--- start DATA IN THIS EXERCISE ---

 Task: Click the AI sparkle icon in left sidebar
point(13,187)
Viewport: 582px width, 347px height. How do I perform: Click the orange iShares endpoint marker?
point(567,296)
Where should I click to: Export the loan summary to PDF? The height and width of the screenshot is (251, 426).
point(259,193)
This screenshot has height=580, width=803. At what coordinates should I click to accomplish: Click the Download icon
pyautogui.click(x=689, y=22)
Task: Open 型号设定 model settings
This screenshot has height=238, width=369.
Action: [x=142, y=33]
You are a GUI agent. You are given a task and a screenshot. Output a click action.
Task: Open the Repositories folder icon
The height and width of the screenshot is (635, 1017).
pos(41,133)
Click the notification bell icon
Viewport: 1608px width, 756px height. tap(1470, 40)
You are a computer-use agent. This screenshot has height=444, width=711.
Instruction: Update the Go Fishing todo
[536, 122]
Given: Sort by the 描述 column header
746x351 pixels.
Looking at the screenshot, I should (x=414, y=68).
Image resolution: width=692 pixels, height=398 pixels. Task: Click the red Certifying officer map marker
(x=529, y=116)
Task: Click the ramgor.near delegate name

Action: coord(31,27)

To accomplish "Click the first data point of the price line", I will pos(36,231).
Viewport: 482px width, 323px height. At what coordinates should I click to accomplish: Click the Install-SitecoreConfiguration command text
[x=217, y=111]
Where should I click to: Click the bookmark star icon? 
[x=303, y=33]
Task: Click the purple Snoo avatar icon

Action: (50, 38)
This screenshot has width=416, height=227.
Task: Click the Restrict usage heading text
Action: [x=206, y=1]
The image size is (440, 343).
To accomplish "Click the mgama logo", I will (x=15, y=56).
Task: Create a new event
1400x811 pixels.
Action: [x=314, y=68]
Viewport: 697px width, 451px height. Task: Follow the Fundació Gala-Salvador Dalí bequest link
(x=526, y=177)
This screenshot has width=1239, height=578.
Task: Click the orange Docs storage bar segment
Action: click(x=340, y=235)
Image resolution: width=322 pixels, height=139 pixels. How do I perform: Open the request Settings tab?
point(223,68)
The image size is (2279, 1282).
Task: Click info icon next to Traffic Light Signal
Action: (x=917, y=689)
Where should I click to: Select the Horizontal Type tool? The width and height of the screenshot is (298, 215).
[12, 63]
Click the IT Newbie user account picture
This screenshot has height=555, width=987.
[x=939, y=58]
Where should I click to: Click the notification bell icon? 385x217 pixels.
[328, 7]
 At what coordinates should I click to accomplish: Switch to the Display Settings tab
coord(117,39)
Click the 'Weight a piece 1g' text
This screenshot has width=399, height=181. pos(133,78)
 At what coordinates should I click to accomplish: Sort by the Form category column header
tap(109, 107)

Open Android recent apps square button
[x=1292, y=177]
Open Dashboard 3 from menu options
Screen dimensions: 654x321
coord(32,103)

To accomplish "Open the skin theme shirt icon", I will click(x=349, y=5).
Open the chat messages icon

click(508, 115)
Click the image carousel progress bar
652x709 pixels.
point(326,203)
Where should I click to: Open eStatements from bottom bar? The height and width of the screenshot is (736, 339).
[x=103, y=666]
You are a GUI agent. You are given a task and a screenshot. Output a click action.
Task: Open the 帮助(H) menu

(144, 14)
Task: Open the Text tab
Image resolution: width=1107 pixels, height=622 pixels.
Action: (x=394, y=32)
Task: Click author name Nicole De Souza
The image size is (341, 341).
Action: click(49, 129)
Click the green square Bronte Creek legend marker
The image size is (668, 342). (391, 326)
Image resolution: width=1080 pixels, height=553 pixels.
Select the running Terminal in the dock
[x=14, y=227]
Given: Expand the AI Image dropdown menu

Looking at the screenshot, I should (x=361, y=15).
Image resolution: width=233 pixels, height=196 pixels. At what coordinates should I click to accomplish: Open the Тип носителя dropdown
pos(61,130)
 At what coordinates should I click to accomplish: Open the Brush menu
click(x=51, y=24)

--- end DATA IN THIS EXERCISE ---

• EXERCISE DETAILS
Copy every one of the records above word for word, changing nothing.

• SOLUTION TO THIS EXERCISE
 Task: Click the AI sparkle icon in left sidebar
point(13,187)
Viewport: 582px width, 347px height. How do I perform: Click the orange iShares endpoint marker?
point(567,296)
Where should I click to: Export the loan summary to PDF? The height and width of the screenshot is (251, 426).
point(259,193)
This screenshot has height=580, width=803. At what coordinates should I click to accomplish: Click the Download icon
pyautogui.click(x=689, y=22)
Task: Open 型号设定 model settings
This screenshot has height=238, width=369.
Action: [x=142, y=33]
You are a GUI agent. You are given a task and a screenshot. Output a click action.
Task: Open the Repositories folder icon
The height and width of the screenshot is (635, 1017).
pos(41,133)
Click the notification bell icon
Viewport: 1608px width, 756px height. tap(1470, 40)
You are a computer-use agent. This screenshot has height=444, width=711.
Instruction: Update the Go Fishing todo
[536, 122]
Given: Sort by the 描述 column header
746x351 pixels.
Looking at the screenshot, I should (x=414, y=68).
Image resolution: width=692 pixels, height=398 pixels. Task: Click the red Certifying officer map marker
(x=529, y=116)
Task: Click the ramgor.near delegate name

Action: coord(31,27)

To accomplish "Click the first data point of the price line", I will pos(36,231).
Viewport: 482px width, 323px height. At what coordinates should I click to accomplish: Click the Install-SitecoreConfiguration command text
[x=217, y=111]
Where should I click to: Click the bookmark star icon? 
[x=303, y=33]
Task: Click the purple Snoo avatar icon

Action: (50, 38)
This screenshot has width=416, height=227.
Task: Click the Restrict usage heading text
Action: [x=206, y=1]
The image size is (440, 343).
To accomplish "Click the mgama logo", I will (x=15, y=56).
Task: Create a new event
1400x811 pixels.
Action: [x=314, y=68]
Viewport: 697px width, 451px height. Task: Follow the Fundació Gala-Salvador Dalí bequest link
(x=526, y=177)
This screenshot has width=1239, height=578.
Task: Click the orange Docs storage bar segment
Action: click(x=340, y=235)
Image resolution: width=322 pixels, height=139 pixels. How do I perform: Open the request Settings tab?
point(223,68)
The image size is (2279, 1282).
Task: Click info icon next to Traffic Light Signal
Action: (x=917, y=689)
Where should I click to: Select the Horizontal Type tool? The width and height of the screenshot is (298, 215).
[12, 63]
Click the IT Newbie user account picture
This screenshot has height=555, width=987.
[x=939, y=58]
Where should I click to: Click the notification bell icon? 385x217 pixels.
[328, 7]
 At what coordinates should I click to accomplish: Switch to the Display Settings tab
coord(117,39)
Click the 'Weight a piece 1g' text
This screenshot has width=399, height=181. pos(133,78)
 At what coordinates should I click to accomplish: Sort by the Form category column header
tap(109, 107)

Open Android recent apps square button
[x=1292, y=177]
Open Dashboard 3 from menu options
Screen dimensions: 654x321
coord(32,103)

To accomplish "Open the skin theme shirt icon", I will click(x=349, y=5).
Open the chat messages icon

click(508, 115)
Click the image carousel progress bar
652x709 pixels.
point(326,203)
Where should I click to: Open eStatements from bottom bar? The height and width of the screenshot is (736, 339).
[x=103, y=666]
You are a GUI agent. You are given a task and a screenshot. Output a click action.
Task: Open the 帮助(H) menu

(144, 14)
Task: Open the Text tab
Image resolution: width=1107 pixels, height=622 pixels.
Action: (x=394, y=32)
Task: Click author name Nicole De Souza
The image size is (341, 341).
Action: click(49, 129)
Click the green square Bronte Creek legend marker
The image size is (668, 342). (391, 326)
Image resolution: width=1080 pixels, height=553 pixels.
Select the running Terminal in the dock
[x=14, y=227]
Given: Expand the AI Image dropdown menu

Looking at the screenshot, I should (x=361, y=15).
Image resolution: width=233 pixels, height=196 pixels. At what coordinates should I click to accomplish: Open the Тип носителя dropdown
pos(61,130)
 At what coordinates should I click to accomplish: Open the Brush menu
click(x=51, y=24)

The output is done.